Companies should be required to update the disclosure if there is any material change in the previously disclosed information. These changes could include a determination that the charge previously disclosed in an 8-K or 10-Q would be materially different and, for example, a reversal of the charge would be recorded in the quarter.

A change in a rating agency decision, issuance of a credit watch or change in a company outlook

We support the required disclosure by a company when it receives a notice or other communication from any rating agency to whom the company provides information as to a change, withdrawal, or refusal to assign a credit rating to the company or any class of securities of the company. We agree that companies should discuss the effect of the change in credit rating on the company when the rating changes. The credit rating agencies should not be limited to those entities with which the company has a contractual relationship.

Movement of the company's securities from one exchange or quotation system to another, delisting of the company's securities from an exchange or quotation system, or a notice that a company does not comply with a listing standard

We support the required disclosure of any notice received from the exchange or association that is the principal trading market for a class of the company's securities that indicates that the company no longer satisfies the listing requirements or that a class of the company's securities have been delisted. We agree that the required disclosures should include the date, reasons, and company's planned response to the notice.

Conclusion or notice that security holders no longer should rely on the company's previously issued financial statements or a related audit report

We believe that this required disclosure is very important and strongly support disclosure when a company concludes that previously issued financial restatements should not be relied on or when the company is notified by its current or former accountants that previously issued reports on financials statements should not be relied on.

We support the disclosures proposed by the Commission, and would add that companies should disclose the effect on the Company that the failure to have financial statements that can be relied on will or is expected to have.

We also agree that the Company should follow similar procedures to those required when it has a change in auditor. That is, companies should be required to obtain and file a letter from the auditor as to whether the auditor agrees with the company's representations and disclosure about the reliance issue.

Unregistered sales of equity securities by the company

We support moving the reporting of this item from other Exchange Act reports to Form 8-K. As we indicated earlier, investors are interested in events that could or actions that have or will affect their ownership interests in the entity.
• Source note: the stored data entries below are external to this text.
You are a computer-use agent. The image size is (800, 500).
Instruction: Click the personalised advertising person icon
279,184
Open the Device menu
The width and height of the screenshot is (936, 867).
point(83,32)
We believe that there is also incremental information provided if companies are required to provide an aggregate listing in their quarterly or annual filings of the issuance of unregistered equity securities.

Material modifications to rights of holders of the company's securities

We support moving the reporting of this item from other Exchange Act reports to Form 8-K. The disclosure of material modifications to the rights of holders of any class of the company's registered securities along with a discussion of the general effect of such modifications should be required for all modifications, and not limited to those that exceed some specified threshold.

Departure of Directors or Principal Officers, Election of Directors, Appointment of Principal Officers

We support the disclosure of additional information about the resignation or unwillingness of a Director to stand for reelection due to a disagreement. If a Director provides any written correspondence to the Company regarding the Director's resignation, declination, or removal, that correspondence should be required to be filed. The company should be required to describe the circumstances of the director's withdrawal and the director should be offered the opportunity to file in writing a letter indicating whether the director concurs with the description. If the director declines to provide that letter, the company should state that that is the case.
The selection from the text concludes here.